İnkılap Tarihi ve Atatürkçülük dersinde Milli Mücadele ve Atatürk Dönemi ile ilgili sadeleşmeye gidilmiş, bu ders için “Demokratikleşme Çabaları”, “Atatürk Dönemi Türk Dış Politikası”, “Atatürk’ün Ölümü ve Sonrası” ünitelerine yeni programda yer verilmemiştir.
2017 yılındaki müfredat değişikliğinde müfredattan kaldırılan Evrim Teorisi yeni taslaklarda da yer almıyor.
İnsan Hakları, Vatandaşlık ve Demokrasi alanında "ifade özgürlüğü, din ve vicdan özgürlüğü” gibi konulara yer verilmeyip, ağırlıkla görev ve sorumluluklara odaklanılmakta, öğrencilerin "hak ve özgürlükleriyle ilgili bilgi edinme hakkının önüne geçilmektedir…
Felsefe dersi öğretim programında yer verilen ‘iman, ibadet, vahiy’ kavramlarının ünite kapsamında hangi amaçla kullanılacağı anlaşılmıyor.
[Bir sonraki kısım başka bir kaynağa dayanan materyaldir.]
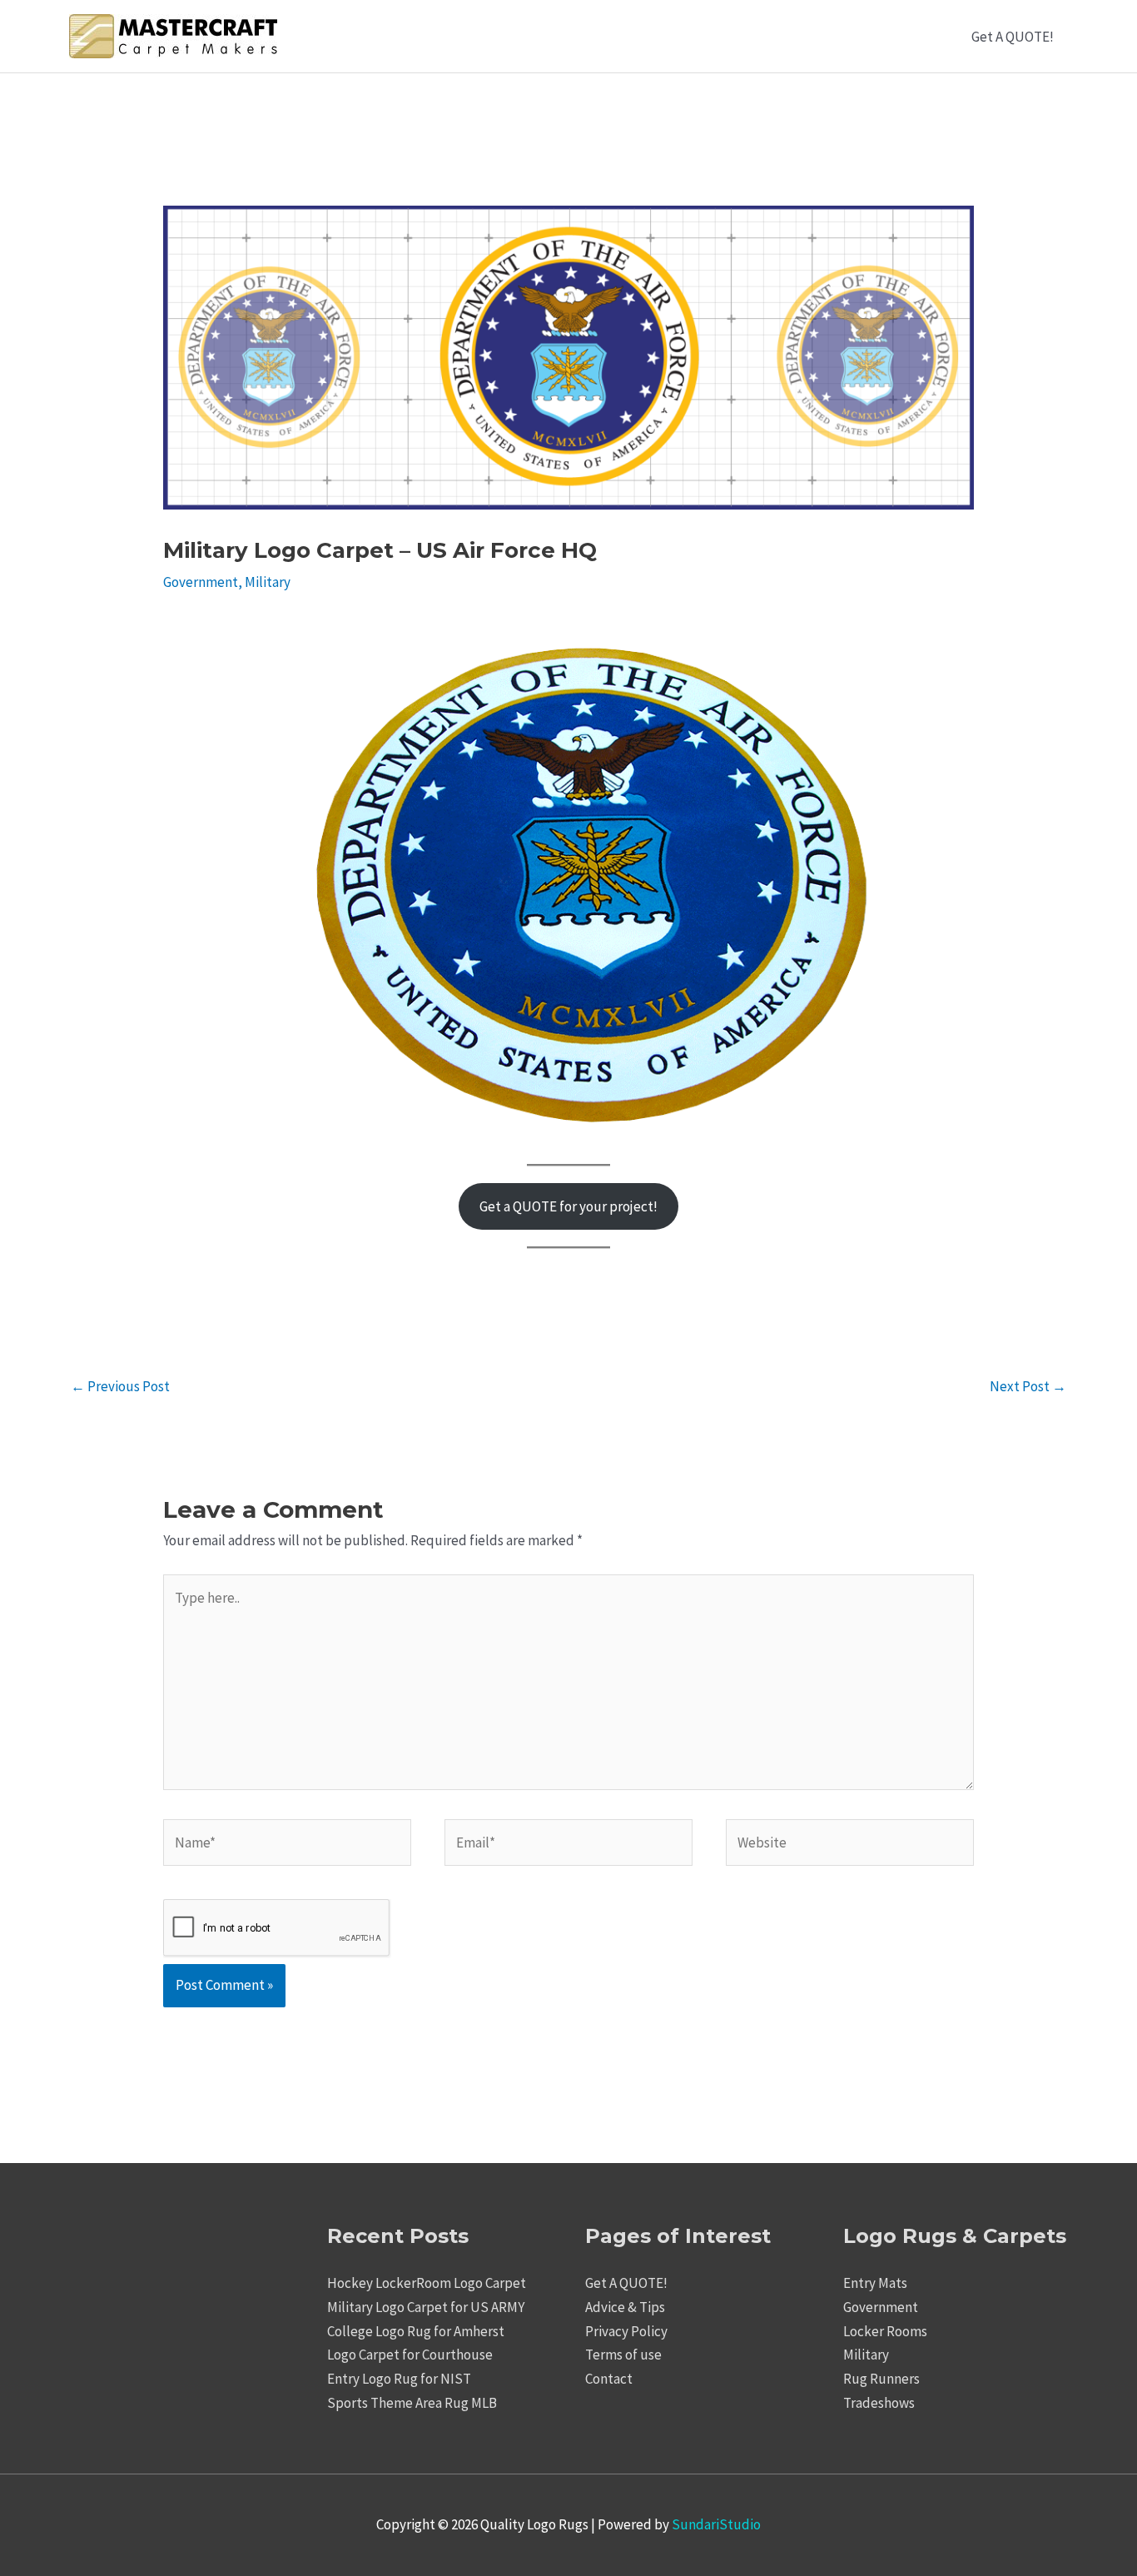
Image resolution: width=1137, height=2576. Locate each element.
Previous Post (120, 1386)
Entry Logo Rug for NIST (399, 2379)
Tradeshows (879, 2403)
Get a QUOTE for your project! (568, 1206)
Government (200, 582)
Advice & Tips (625, 2307)
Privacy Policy (626, 2331)
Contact (609, 2379)
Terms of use (623, 2354)
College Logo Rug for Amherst (415, 2331)
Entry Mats (875, 2283)
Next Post (1028, 1386)
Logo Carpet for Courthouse (410, 2354)
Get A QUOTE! (1012, 36)
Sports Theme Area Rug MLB (412, 2403)
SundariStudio (716, 2524)
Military (267, 582)
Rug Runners (881, 2379)
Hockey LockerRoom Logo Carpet (426, 2283)
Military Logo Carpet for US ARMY (425, 2307)
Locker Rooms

Konu kapsamında temel kabul olarak insanların farklı din ve inançlarına vurgu yapılmış, özellikle Tanrı’nın varlığının kanıtlanmasına odaklanıldı.
Diğer ders programları da incelendiğinde, hazzedilmeyen pek çok konu sadeleştirme adı altında programdan çıkartılmakta, hazırlanan bu modelin iktidarın kendi ideolojisi doğrultusunda bir kuşak yetiştirme ,günü kurtarma ve çivisi iyice çıkmış eğitime yönelik eleştirileri manipüle etme çabasından başka bir şey olmadığı görülecektir…
Çocuklarına “bir öğün yemek” dahi veremeyen ve 22 yıllık uygulamaları ile eğitimi “yap-boz tahtası” na çeviren bir anlayışın, toplum için yeni ve yararlı bir eğittim modeli geliştirebileceğine inanmak da -ne yazık ki- mümkün görünmemektedir…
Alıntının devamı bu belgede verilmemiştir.